### EXERCISE PROMPT
From the line that contains "The height and" to the final line below, both included, print each line exactly and skip the pictures.

[Opening AVAILABLE DATA section]

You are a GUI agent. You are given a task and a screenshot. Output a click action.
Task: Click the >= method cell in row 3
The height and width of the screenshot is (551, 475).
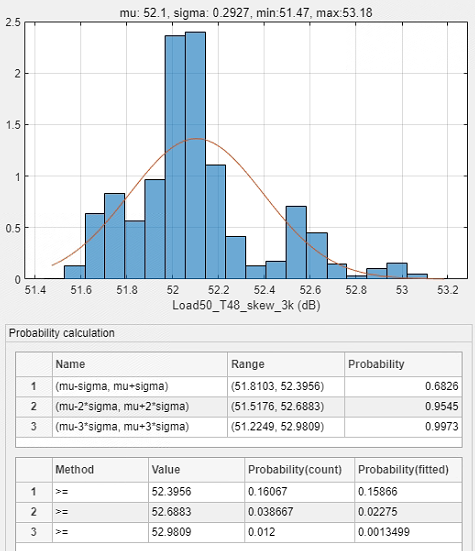pos(100,532)
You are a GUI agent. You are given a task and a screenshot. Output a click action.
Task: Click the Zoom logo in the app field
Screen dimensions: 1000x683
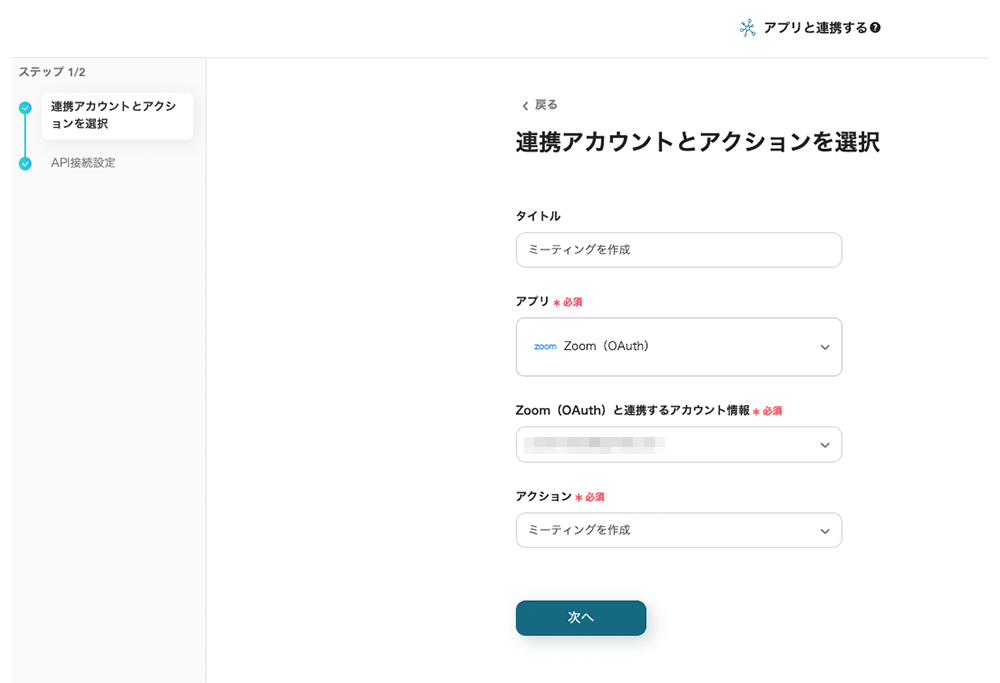coord(545,347)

[Closing AVAILABLE DATA section]

### RESPONSE TO THE EXERCISE
The height and width of the screenshot is (551, 475).
pos(100,532)
You are a GUI agent. You are given a task and a screenshot. Output a click action.
Task: Click the Zoom logo in the app field
Screen dimensions: 1000x683
coord(545,347)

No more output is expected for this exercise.